#### WORK TO COMPLETE:
Copy the rows below word for word, leaving out the pictures, starting at the beginning of the rows and ending at the line that contains "(x=49, y=215)".

#### DATASET CONTENT:
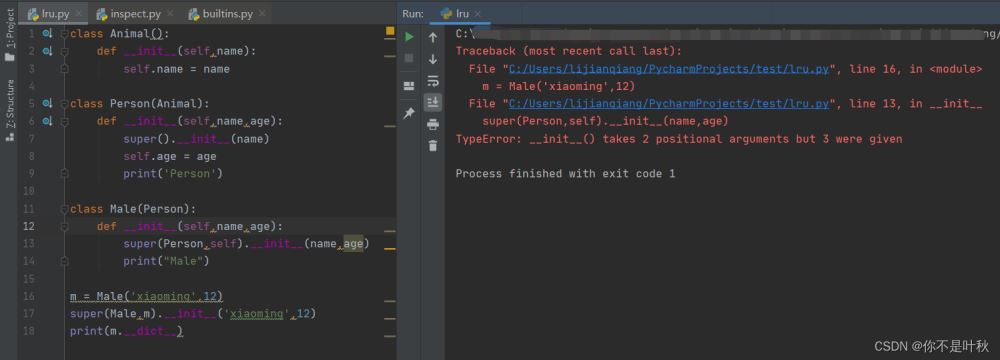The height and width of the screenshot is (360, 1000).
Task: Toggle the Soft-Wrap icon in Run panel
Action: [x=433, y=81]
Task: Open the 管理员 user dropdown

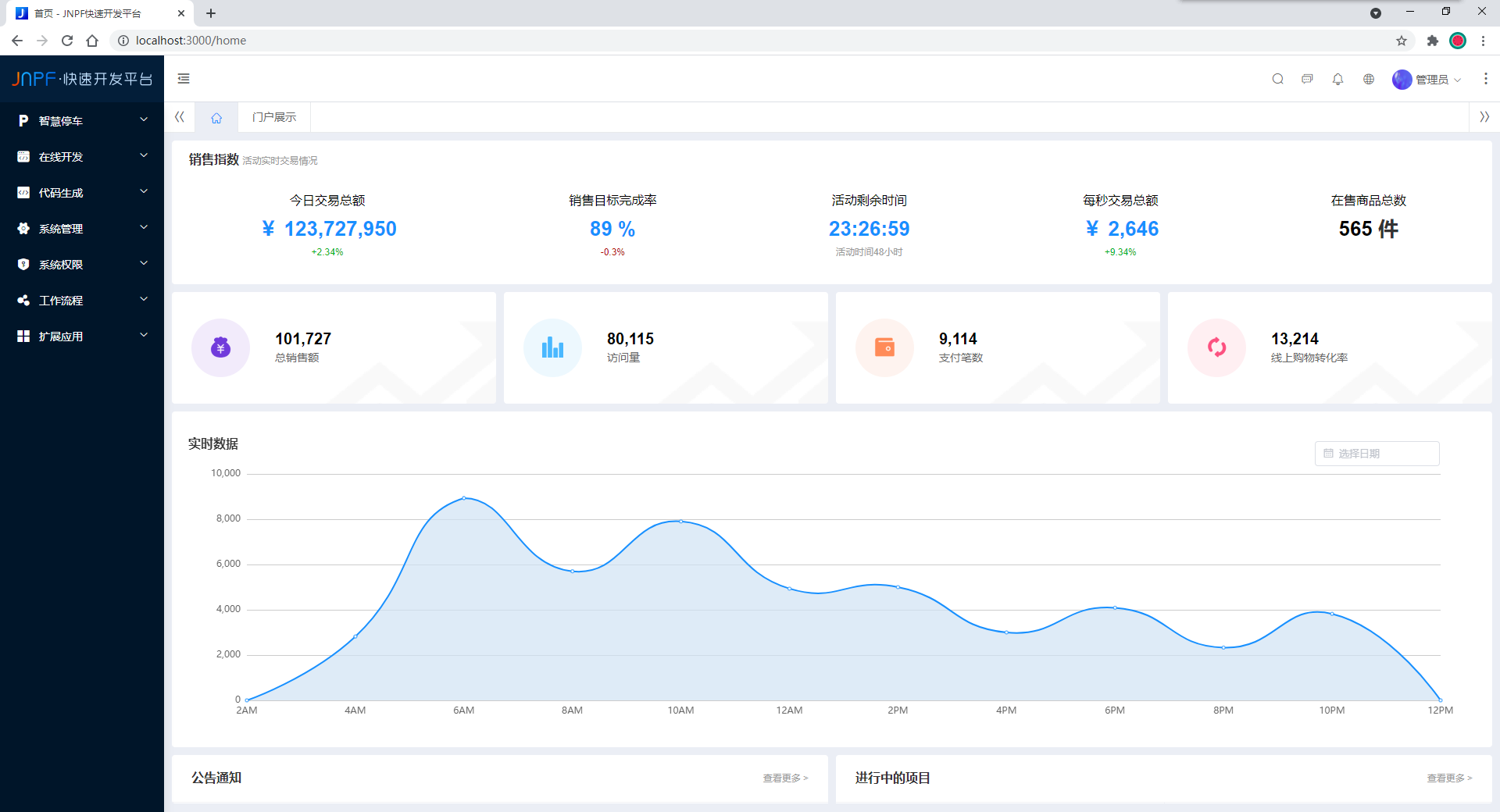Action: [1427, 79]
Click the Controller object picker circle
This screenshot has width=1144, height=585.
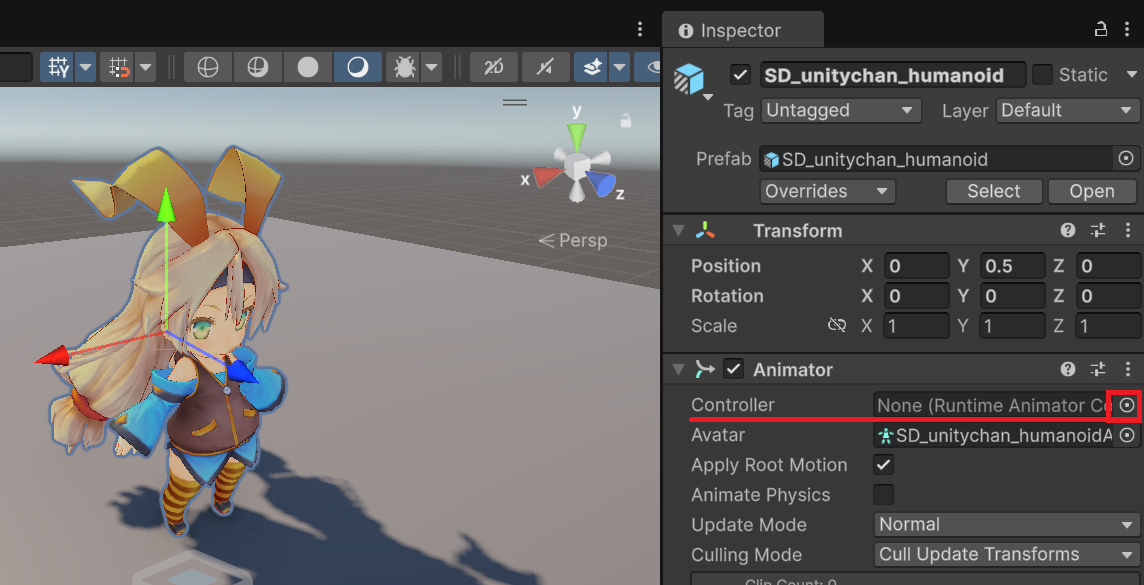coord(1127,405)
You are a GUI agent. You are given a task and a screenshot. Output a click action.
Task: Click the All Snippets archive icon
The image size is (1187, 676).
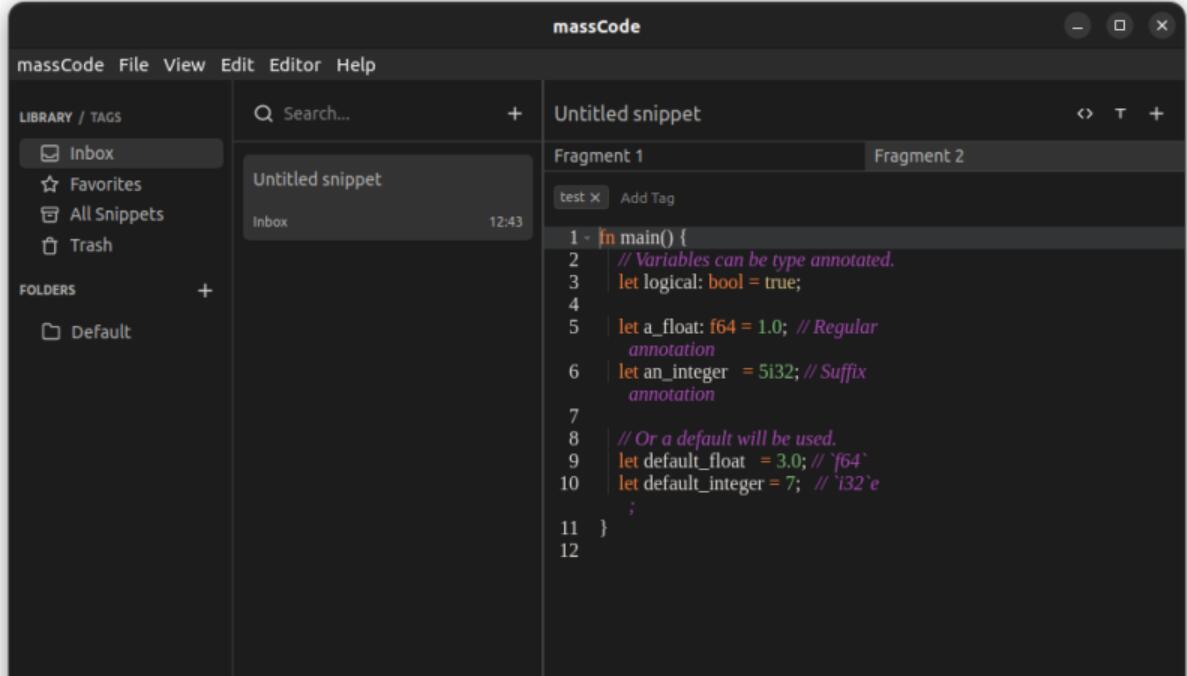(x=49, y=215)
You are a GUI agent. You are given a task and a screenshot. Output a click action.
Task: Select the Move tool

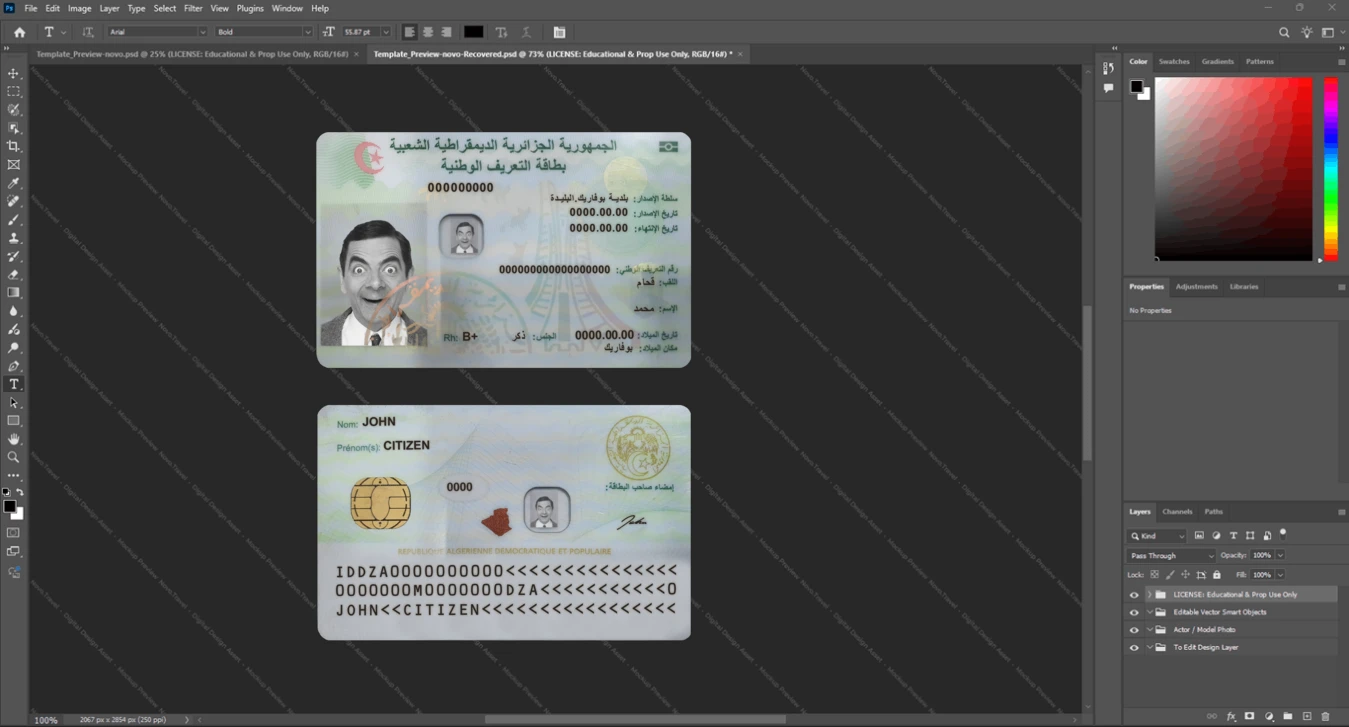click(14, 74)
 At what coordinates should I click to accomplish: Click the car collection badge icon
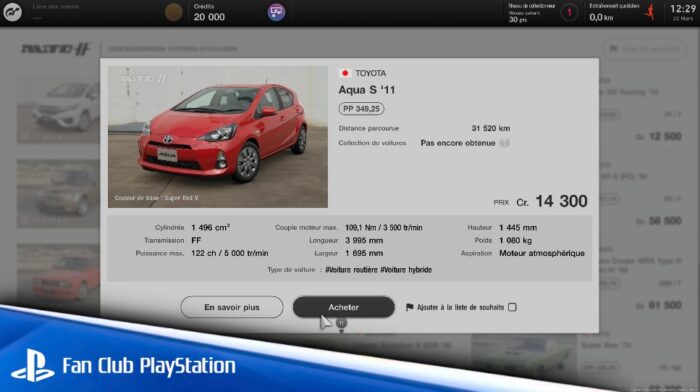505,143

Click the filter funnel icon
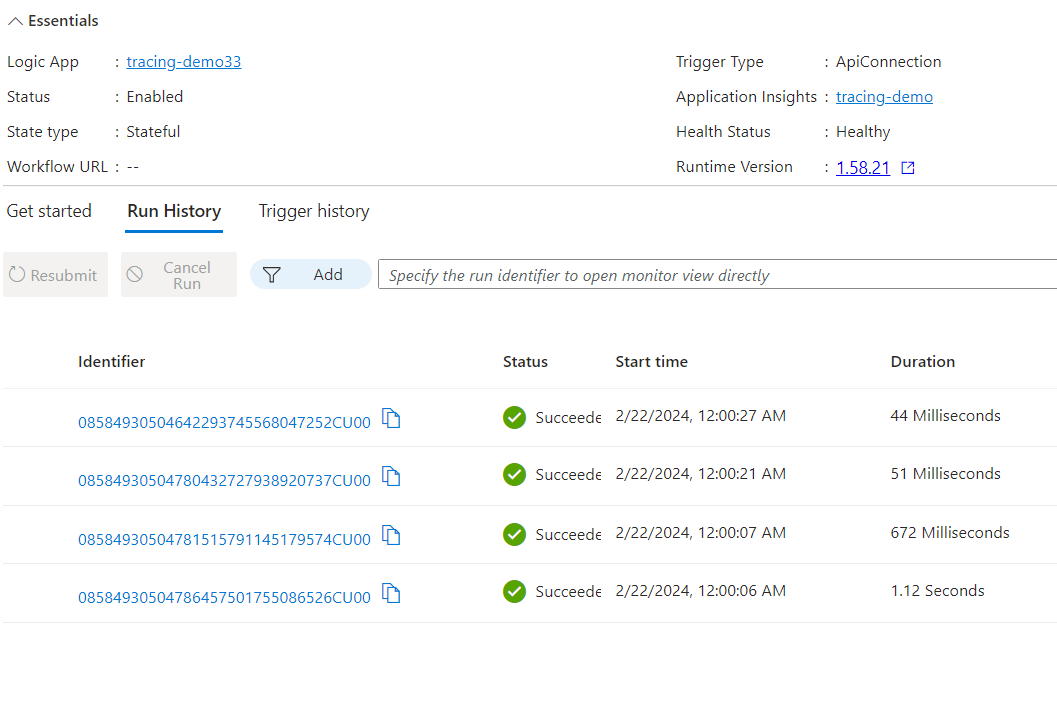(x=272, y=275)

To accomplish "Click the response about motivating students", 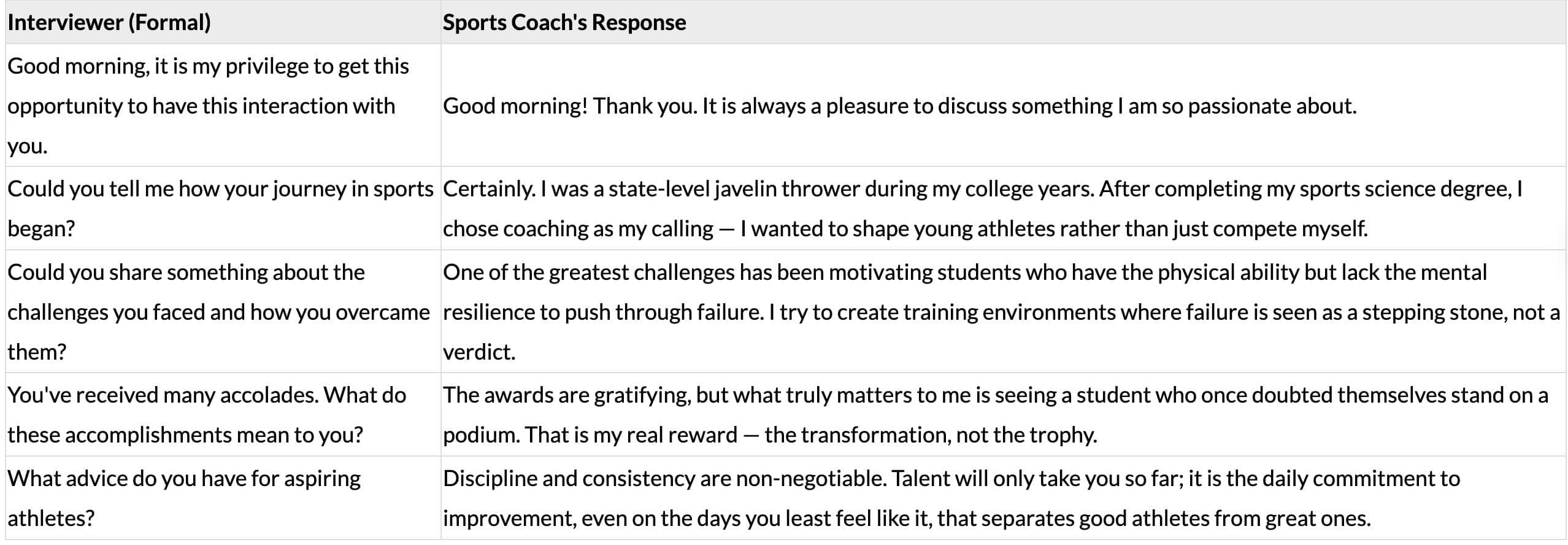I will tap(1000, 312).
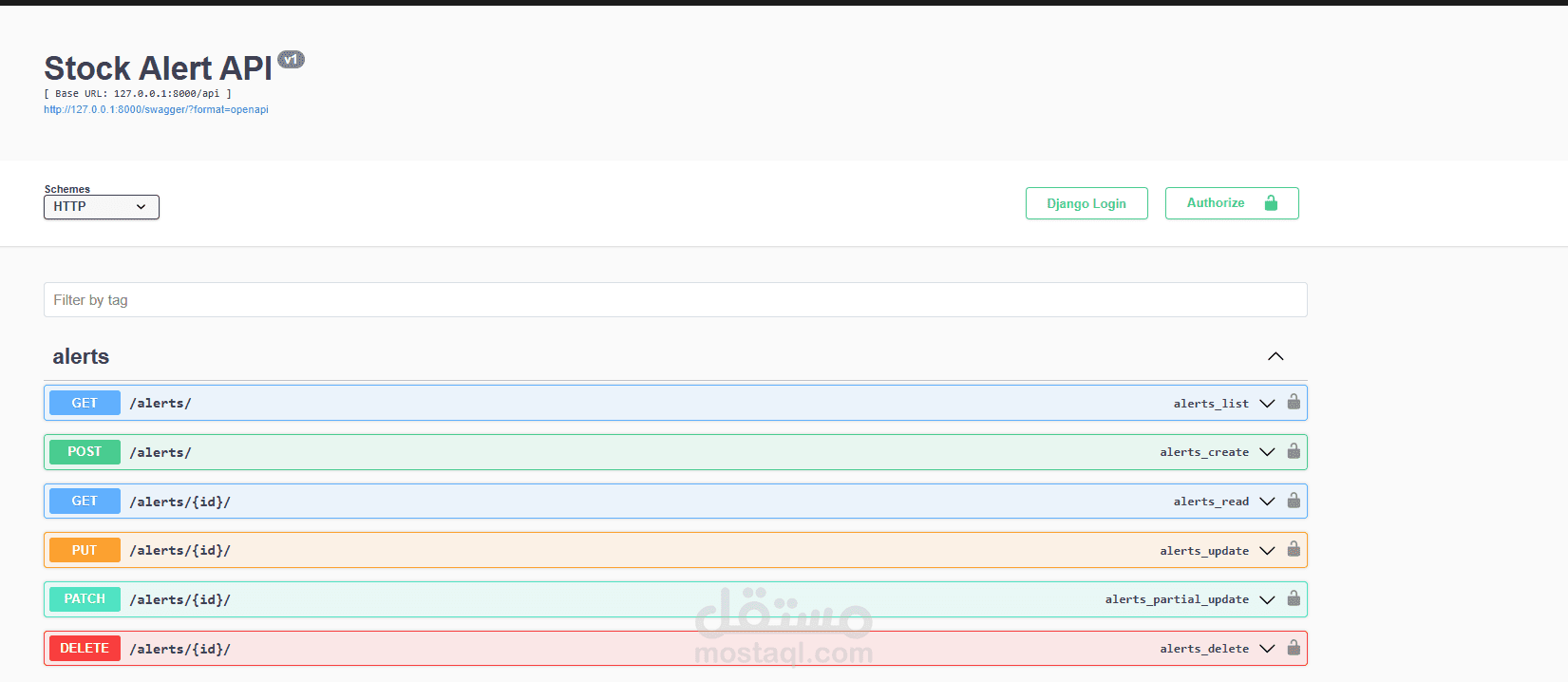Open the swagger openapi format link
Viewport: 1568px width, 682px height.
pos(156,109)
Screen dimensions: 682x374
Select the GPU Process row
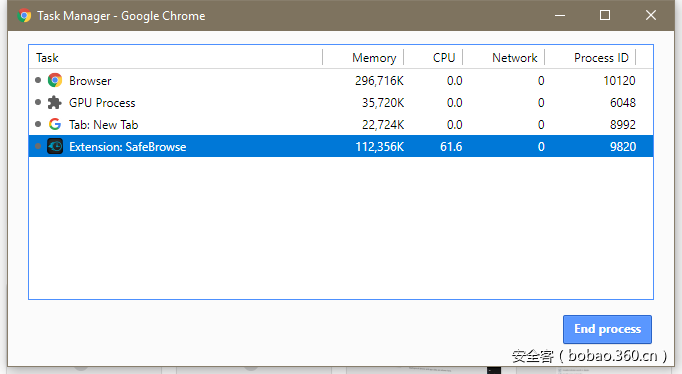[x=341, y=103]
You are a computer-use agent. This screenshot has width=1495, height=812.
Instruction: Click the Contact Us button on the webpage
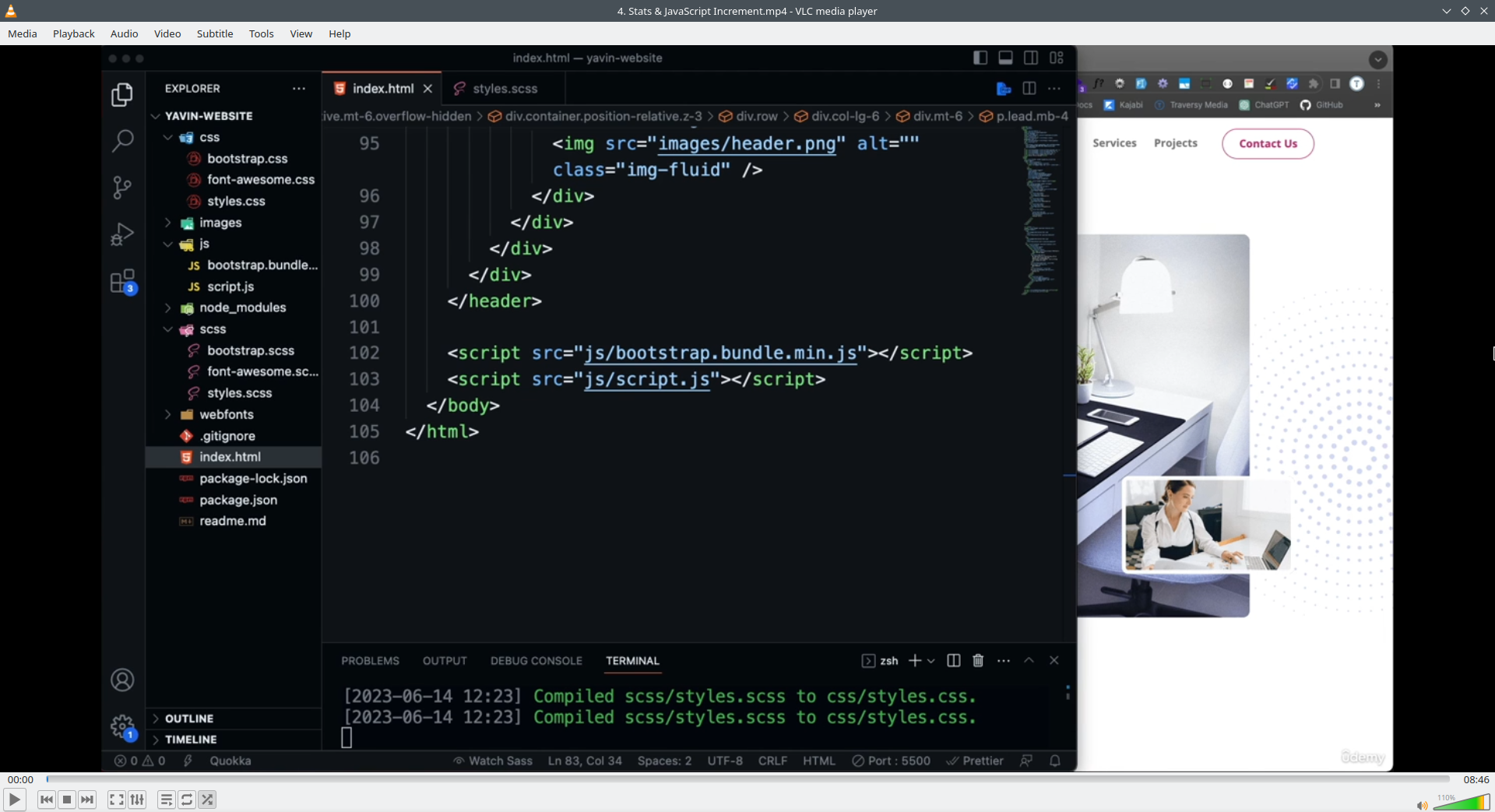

#### THE SOLUTION:
The height and width of the screenshot is (360, 1000).
Task: Toggle the Soft-Wrap icon in Run panel
Action: [x=433, y=81]
Task: Open the 管理员 user dropdown

Action: [1427, 79]
Click the Controller object picker circle
This screenshot has width=1144, height=585.
coord(1127,405)
You are a GUI agent. You are given a task and a screenshot. Output a click action.
Task: Click the All Snippets archive icon
The image size is (1187, 676).
(x=49, y=215)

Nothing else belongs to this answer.